Resume screening you could defend in front of a regulator

Trigger: ATS webhook · Pattern: rubric score → advance flows, declines pause · Sample: examples/use-cases/resume-screening.toml · Status: runs today (intel-remote,schema,tools-http-tls)

The problem

AI resume screening is the use case everyone wants and nobody wants to defend. The efficiency is real — hundreds of applications per posting, most clearly not a fit. The risk is real too: hiring decisions are regulated (NYC Local Law 144 audits automated screens; the EU AI Act classes hiring AI as high-risk), and "the model rejected them and we can't say why" is a sentence with legal consequences.

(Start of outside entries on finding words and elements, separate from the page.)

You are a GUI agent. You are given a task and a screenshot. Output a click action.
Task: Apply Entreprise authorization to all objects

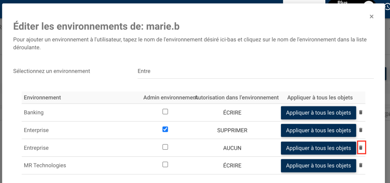click(318, 148)
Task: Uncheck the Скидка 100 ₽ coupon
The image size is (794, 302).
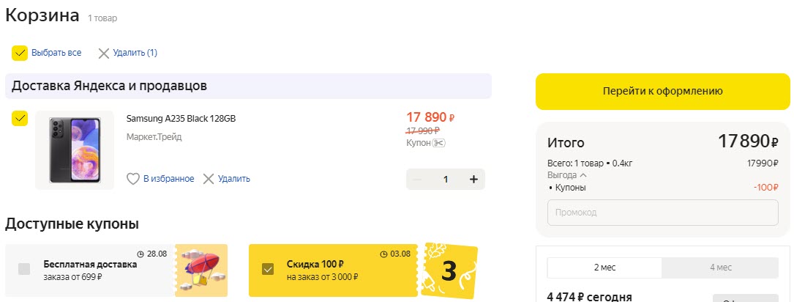Action: point(268,269)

The trap is treating this as a model-quality problem. It's a process problem: who decided, against what criteria, with what record?

What the agent does

The ATS webhooks each new application.
One LLM step scores it against the rubric written verbatim in the workflow — relevant shipped work (double weight), stack depth, communication clarity — with the explicit instruction to ignore name, school prestige, gaps, and demographic signals. The output is schema-forced: {score 1-5, strengths, gaps, recommendation: advance|decline}.
The asymmetry that makes it defensible:
- advance → flows back to the ATS automatically. A false positive costs an interviewer thirty minutes.
- decline → the run checkpoints. A recruiter reads the scorecard and resumes it. Their resume action is the decision. No candidate is rejected by a machine.

[[edges]]
from = "gate"
when = "decline"
to = "human_owns_declines"   # pause_for_approval — a person decides

The audit story is the product

Compliance for automated hiring tools comes down to three questions, and this architecture answers each with an artifact rather than a policy memo:

What are the criteria? — The rubric is in the workflow file: version-controlled, diffable, and ed25519-signable, so the process that ran is provably the process that was approved. Every candidate is scored by the same prompt — no recruiter-by-recruiter drift.
What happened for this candidate? — Run with --record: input, scorecard, gate decision, who resumed, timestamps. Per-candidate evidence, machine-readable.
Does it behave consistently? — The conformance suite runs a corpus of test applications through the real workflow with pass-rate bars (min_pass_rate) — including paired applications that differ only in demographic signals, which must score identically. Drift detection re-runs the corpus after every model update and fails CI on regression; the model changing under you is the quiet killer of "we audited it once."

Honest limits

A screen, not a judge: it sorts the obvious so humans spend judgment where it's contested. The decline gate must stay human — that's not a v2 to automate away; it's the design.
Bias mitigation here is structural (same rubric, paired-input tests, human declines), not a fairness proof. Run your jurisdiction's audit regime on top — the run records are exactly the dataset it needs.
Resume text arrives via the ATS webhook; parsing PDFs upstream is the usual document gap.